The request
Identify each of the lines below that contains the word "resolution" and copy it out in full. Case matters.

(Pointing data for screenshots)
--
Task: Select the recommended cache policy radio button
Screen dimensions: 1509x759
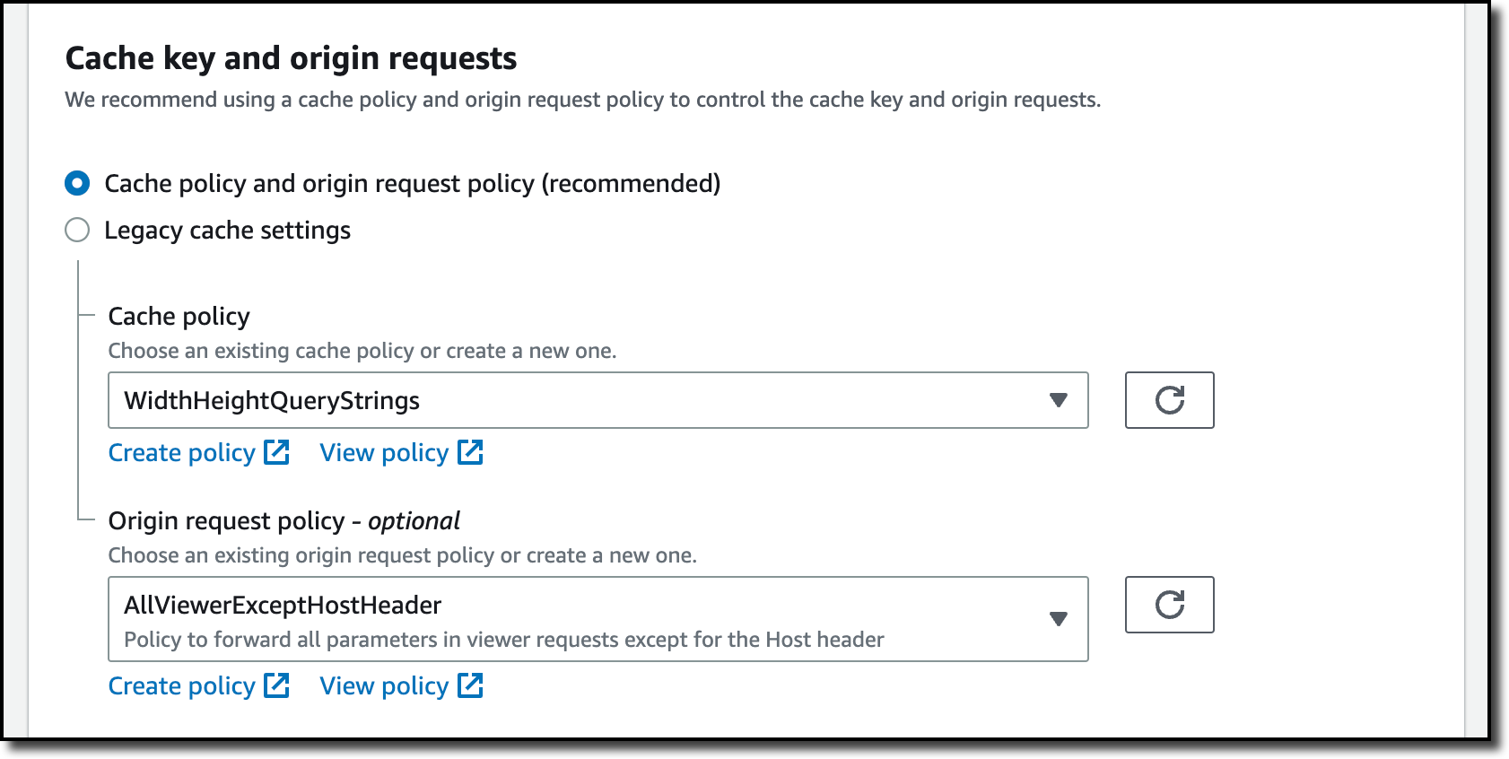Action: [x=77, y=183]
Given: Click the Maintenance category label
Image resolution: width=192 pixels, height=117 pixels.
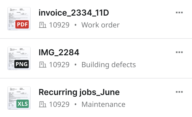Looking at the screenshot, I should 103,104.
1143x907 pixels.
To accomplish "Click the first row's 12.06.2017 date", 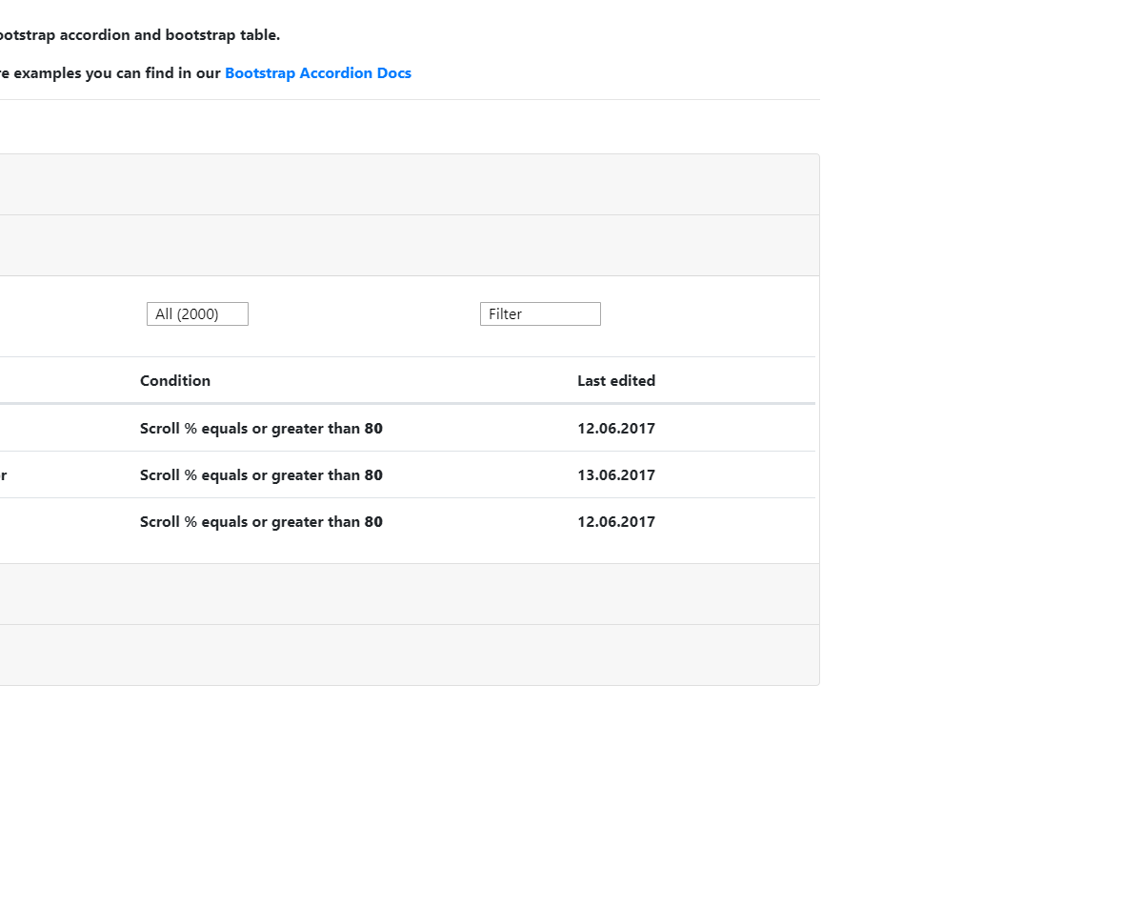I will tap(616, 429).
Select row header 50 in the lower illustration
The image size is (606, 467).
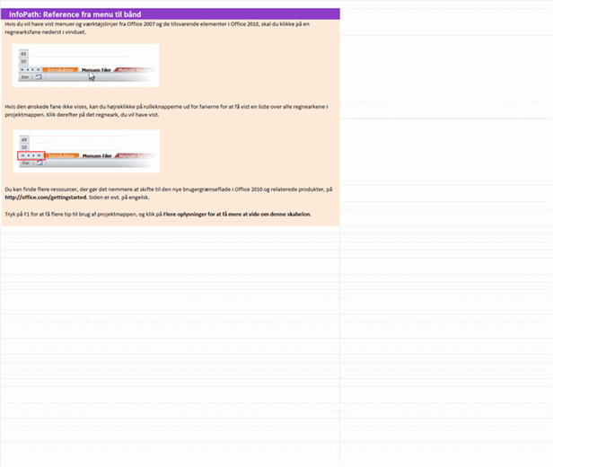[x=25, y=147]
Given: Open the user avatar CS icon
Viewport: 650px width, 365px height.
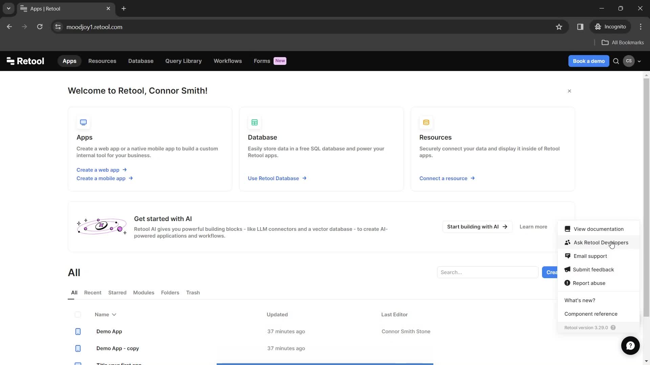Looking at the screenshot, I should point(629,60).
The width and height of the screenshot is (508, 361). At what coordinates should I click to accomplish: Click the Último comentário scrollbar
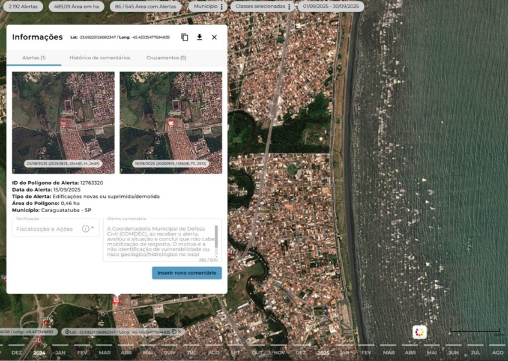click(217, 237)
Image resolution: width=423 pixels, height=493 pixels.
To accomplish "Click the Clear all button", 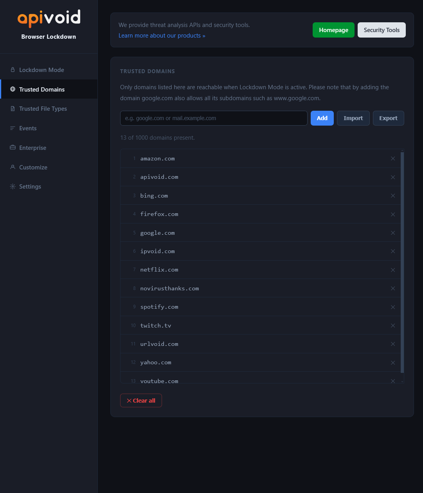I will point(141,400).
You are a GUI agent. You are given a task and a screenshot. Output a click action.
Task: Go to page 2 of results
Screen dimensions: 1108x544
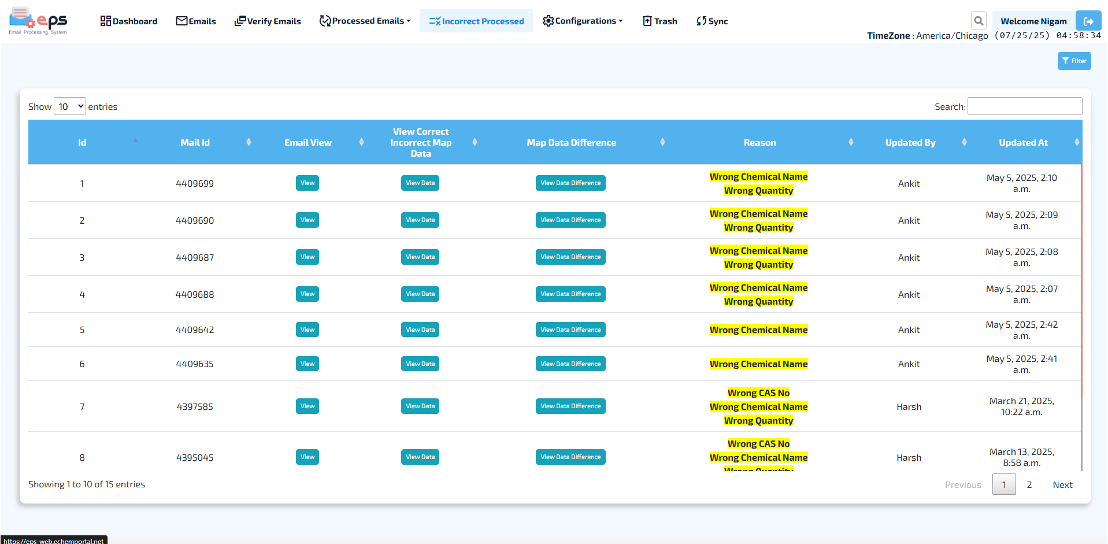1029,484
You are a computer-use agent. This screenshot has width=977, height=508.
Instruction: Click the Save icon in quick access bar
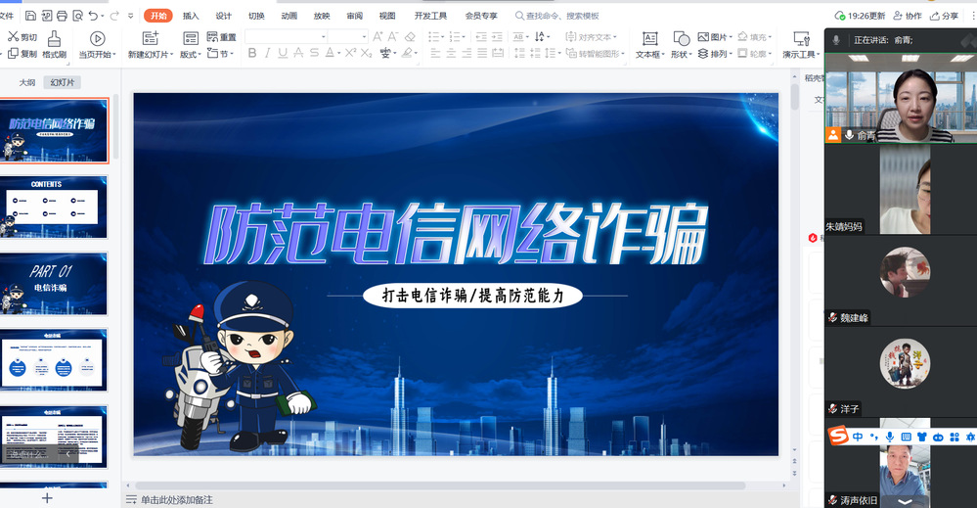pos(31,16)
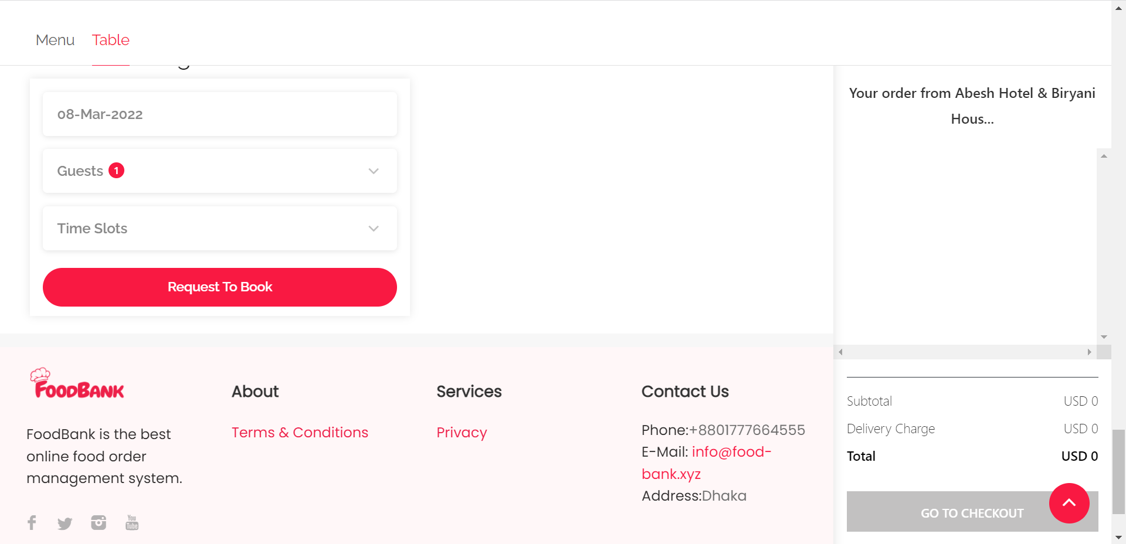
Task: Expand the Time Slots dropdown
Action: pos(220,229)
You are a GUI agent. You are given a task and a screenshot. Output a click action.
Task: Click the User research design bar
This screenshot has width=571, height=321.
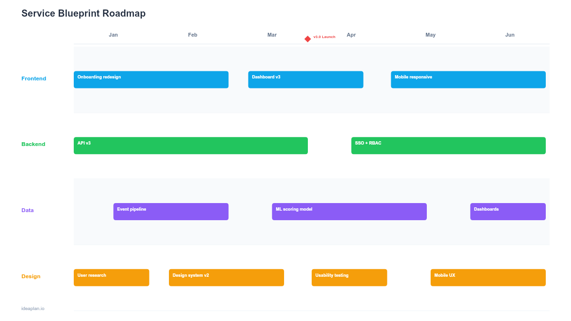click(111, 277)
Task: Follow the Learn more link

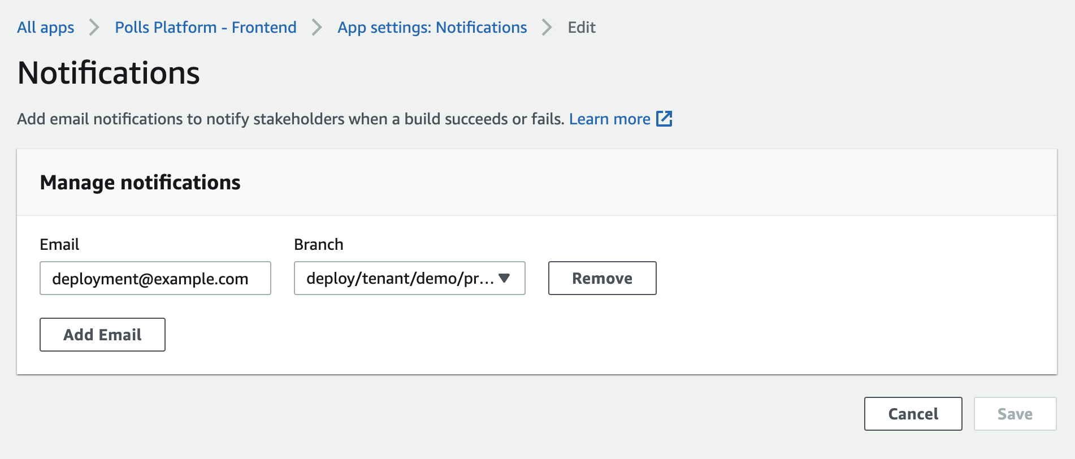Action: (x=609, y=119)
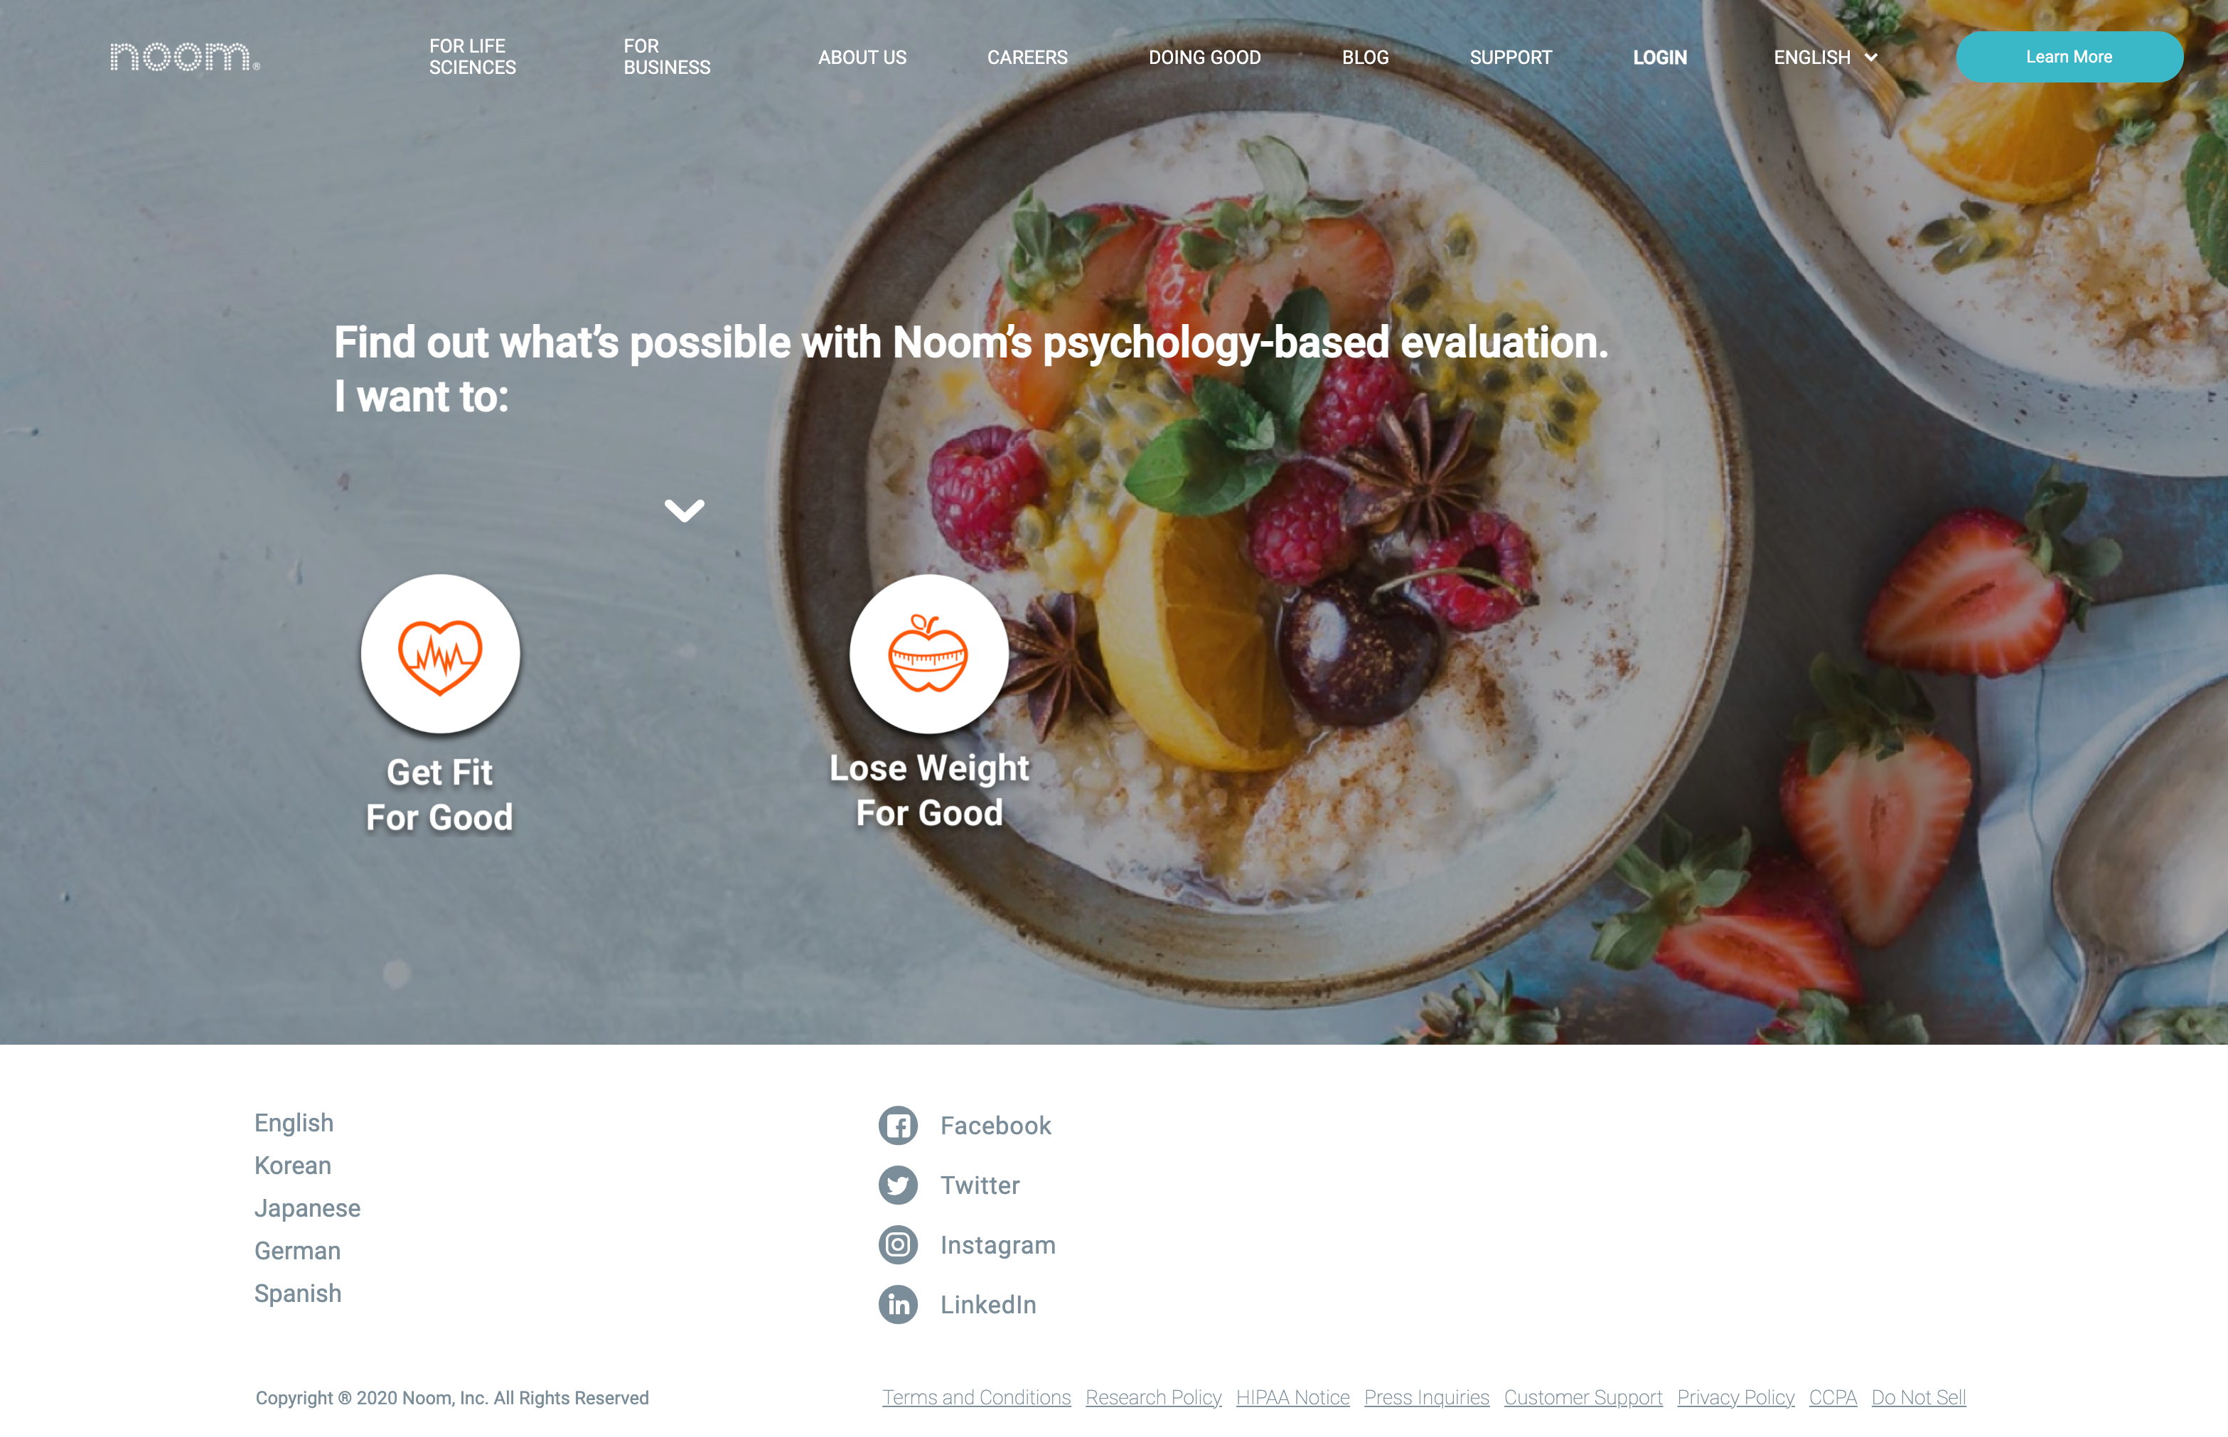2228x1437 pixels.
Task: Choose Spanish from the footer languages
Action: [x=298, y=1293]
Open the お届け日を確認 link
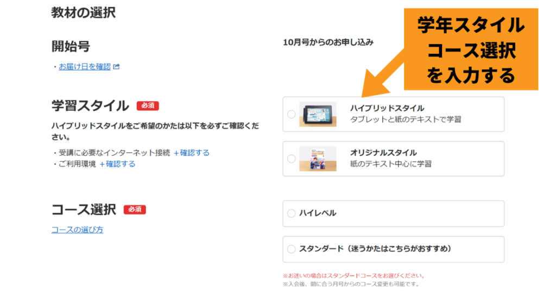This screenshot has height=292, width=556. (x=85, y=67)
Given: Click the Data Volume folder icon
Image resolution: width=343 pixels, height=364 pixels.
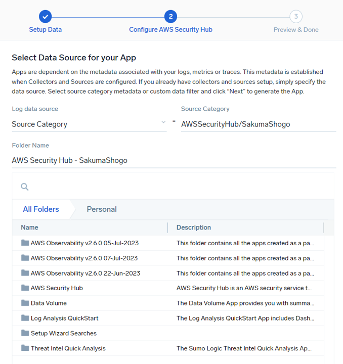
--
Output for this task
Image resolution: width=192 pixels, height=117 pixels.
Image resolution: width=423 pixels, height=493 pixels.
Image resolution: width=343 pixels, height=364 pixels.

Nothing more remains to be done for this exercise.